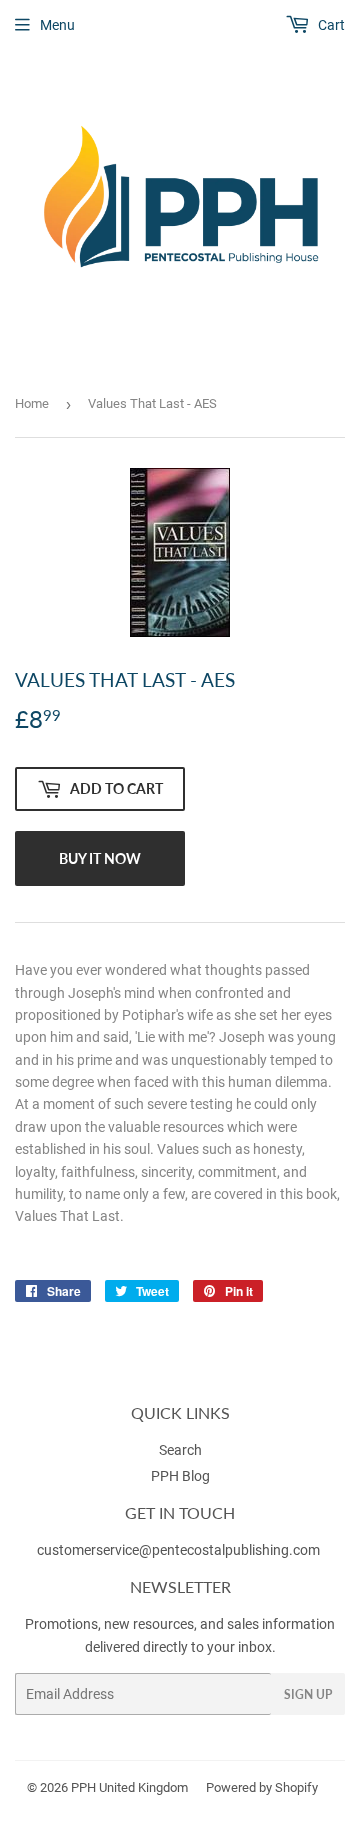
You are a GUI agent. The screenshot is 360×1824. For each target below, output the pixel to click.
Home (32, 403)
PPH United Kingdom (129, 1787)
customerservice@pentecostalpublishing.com (180, 1550)
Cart (330, 25)
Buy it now (100, 858)
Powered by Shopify (262, 1787)
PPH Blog (180, 1476)
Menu (57, 25)
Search (180, 1450)
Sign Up (308, 1694)
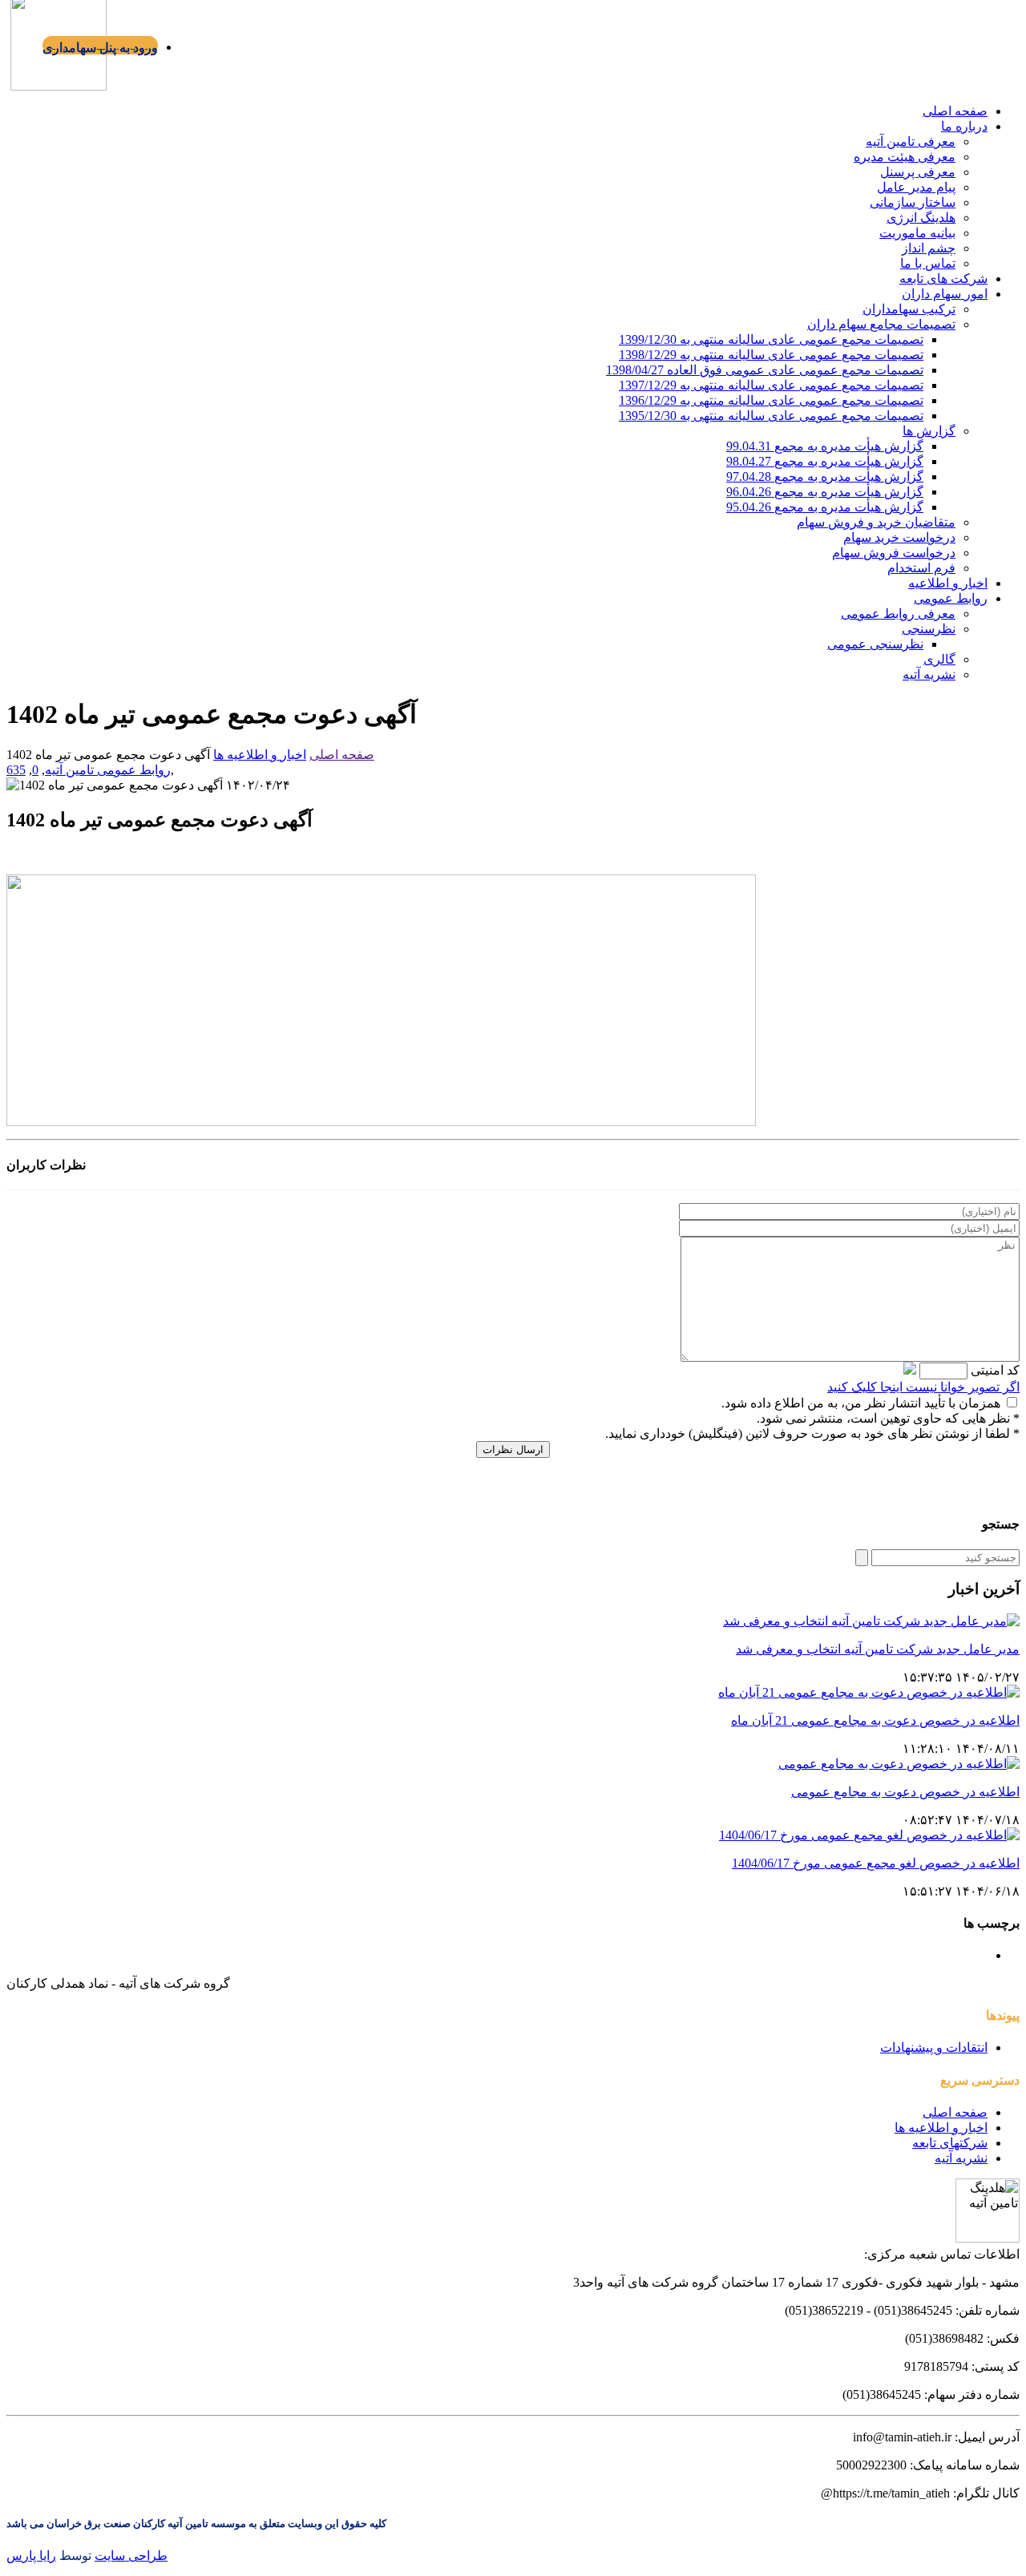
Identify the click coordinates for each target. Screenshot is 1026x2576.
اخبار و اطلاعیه (948, 583)
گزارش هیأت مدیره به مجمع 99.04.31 (824, 446)
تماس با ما (927, 263)
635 (16, 770)
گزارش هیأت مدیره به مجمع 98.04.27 (824, 461)
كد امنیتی (993, 1370)
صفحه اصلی (955, 111)
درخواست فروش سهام (893, 552)
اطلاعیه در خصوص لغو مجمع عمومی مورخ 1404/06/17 (876, 1863)
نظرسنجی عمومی (875, 644)
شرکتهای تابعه (950, 2143)
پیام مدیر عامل (916, 187)
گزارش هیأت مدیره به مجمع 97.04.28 (824, 476)
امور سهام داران (945, 294)
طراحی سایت (131, 2555)
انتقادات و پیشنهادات (934, 2047)
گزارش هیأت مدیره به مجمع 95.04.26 (824, 507)
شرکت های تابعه (943, 278)
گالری (939, 659)
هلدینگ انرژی (921, 217)
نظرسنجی (928, 629)
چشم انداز (928, 248)
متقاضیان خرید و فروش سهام (876, 522)
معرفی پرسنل (917, 172)
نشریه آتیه (929, 674)
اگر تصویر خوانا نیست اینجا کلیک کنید (923, 1387)
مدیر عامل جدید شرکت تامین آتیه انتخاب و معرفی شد (878, 1649)
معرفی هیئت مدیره (904, 157)
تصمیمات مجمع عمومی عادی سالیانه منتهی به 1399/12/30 (771, 339)
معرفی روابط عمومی (898, 613)
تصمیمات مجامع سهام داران (881, 324)
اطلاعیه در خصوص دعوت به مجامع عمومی (905, 1792)
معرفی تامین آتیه (910, 141)
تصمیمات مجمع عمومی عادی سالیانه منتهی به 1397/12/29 (771, 385)
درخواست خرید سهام (899, 537)
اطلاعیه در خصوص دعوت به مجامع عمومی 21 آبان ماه (875, 1720)
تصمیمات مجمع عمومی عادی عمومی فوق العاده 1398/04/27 (764, 370)
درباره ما (964, 126)
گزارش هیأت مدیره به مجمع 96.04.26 (824, 492)
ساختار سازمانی (912, 202)
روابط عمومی (951, 598)
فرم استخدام (921, 568)
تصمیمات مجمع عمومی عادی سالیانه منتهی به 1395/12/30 (771, 415)
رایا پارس (31, 2555)
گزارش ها (929, 431)
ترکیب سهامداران (908, 309)
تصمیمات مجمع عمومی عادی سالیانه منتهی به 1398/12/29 (771, 354)
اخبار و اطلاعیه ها (259, 754)
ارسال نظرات (513, 1449)
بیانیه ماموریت (917, 233)
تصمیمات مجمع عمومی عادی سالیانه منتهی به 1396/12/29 (771, 400)
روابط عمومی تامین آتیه (108, 770)
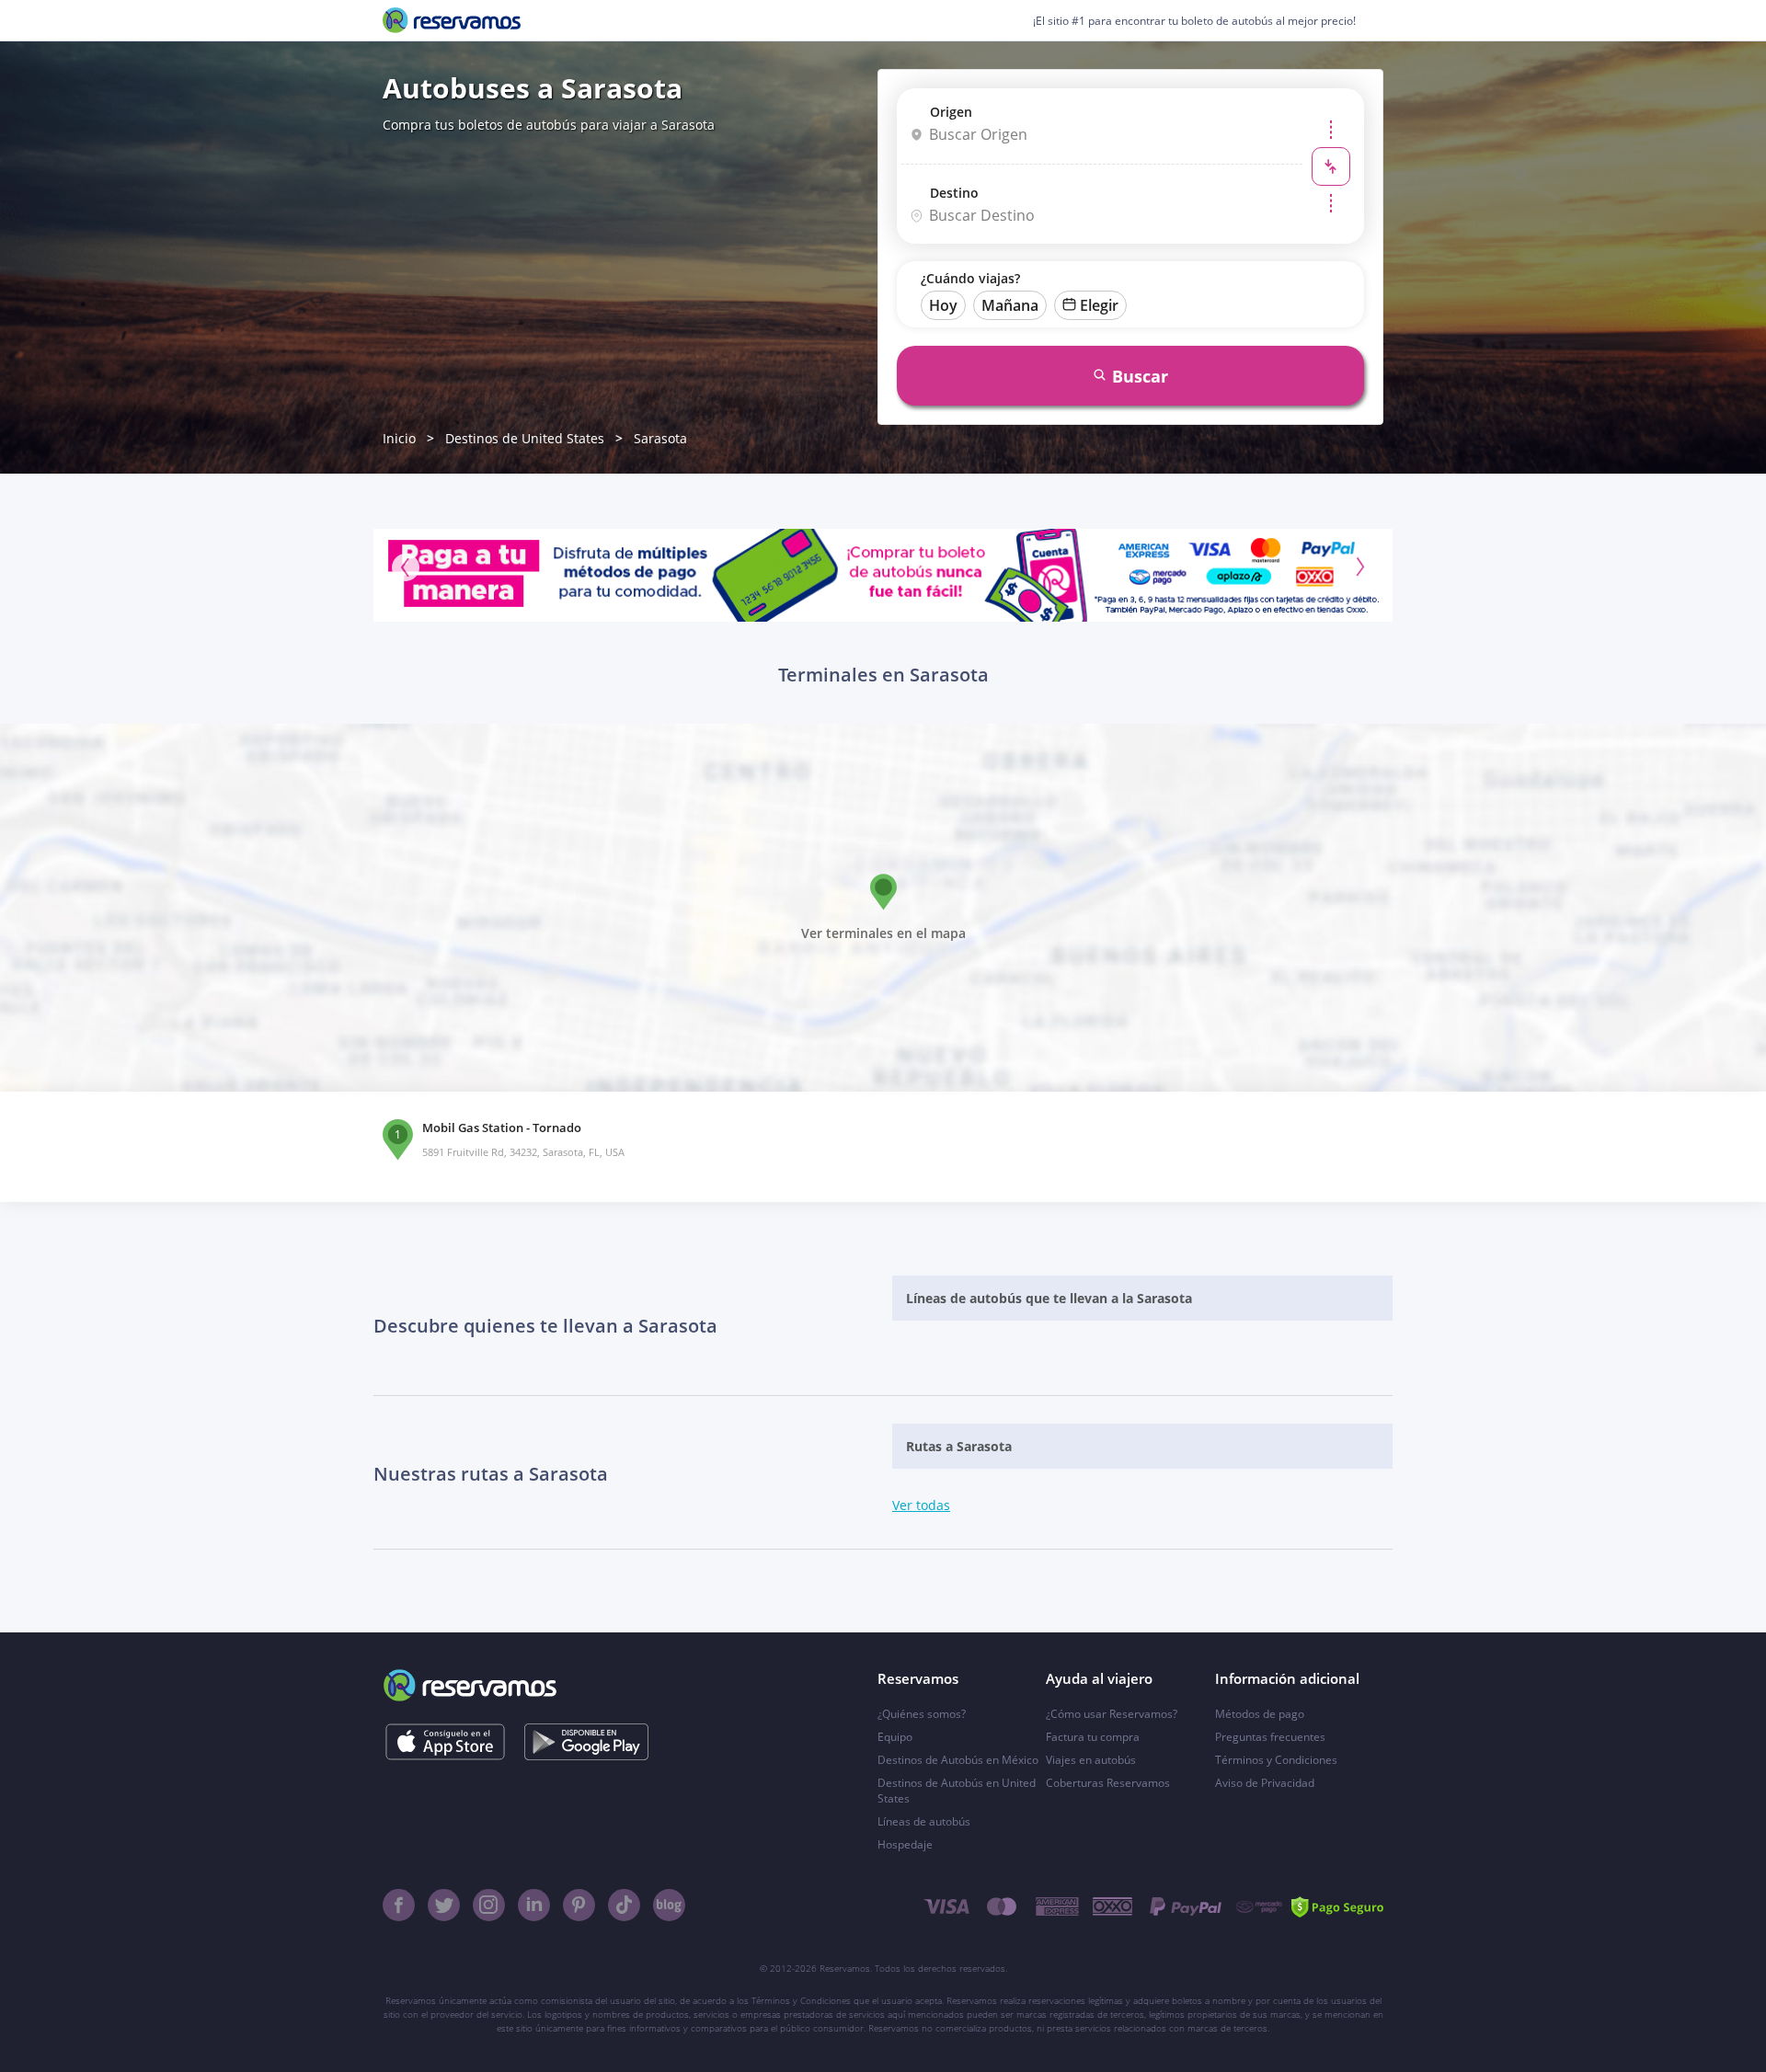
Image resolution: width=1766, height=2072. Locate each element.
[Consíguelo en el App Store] (445, 1741)
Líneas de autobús (923, 1821)
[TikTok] (624, 1905)
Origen (951, 111)
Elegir (1099, 305)
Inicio (399, 438)
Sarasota (660, 438)
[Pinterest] (579, 1905)
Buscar (1140, 376)
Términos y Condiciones (1276, 1760)
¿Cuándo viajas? (970, 278)
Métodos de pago (1259, 1714)
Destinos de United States (524, 438)
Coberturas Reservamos (1108, 1783)
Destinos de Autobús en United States (956, 1790)
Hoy (943, 305)
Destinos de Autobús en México (957, 1760)
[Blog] (669, 1905)
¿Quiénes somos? (921, 1714)
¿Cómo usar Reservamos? (1111, 1714)
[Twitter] (444, 1905)
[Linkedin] (534, 1905)
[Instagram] (489, 1905)
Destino (954, 192)
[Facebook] (399, 1905)
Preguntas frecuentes (1270, 1737)
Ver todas (921, 1505)
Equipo (894, 1737)
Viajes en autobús (1091, 1760)
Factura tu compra (1093, 1737)
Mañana (1009, 305)
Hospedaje (905, 1844)
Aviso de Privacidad (1264, 1783)
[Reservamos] (452, 20)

================

*Your objective:* Within the listing above, the stretch from the line with "Sign Up (308, 1694)" down to the line with "كد امنیتی (993, 1370)" is to be given again exactly, end lines included and pictures excluded.

*Your response:*
Sign Up (308, 1694)
Identify the click coordinates for each target. Screenshot is 1026x2576.
اخبار و اطلاعیه (948, 583)
گزارش هیأت مدیره به مجمع 99.04.31 (824, 446)
تماس با ما (927, 263)
635 (16, 770)
گزارش هیأت مدیره به مجمع 98.04.27 (824, 461)
كد امنیتی (993, 1370)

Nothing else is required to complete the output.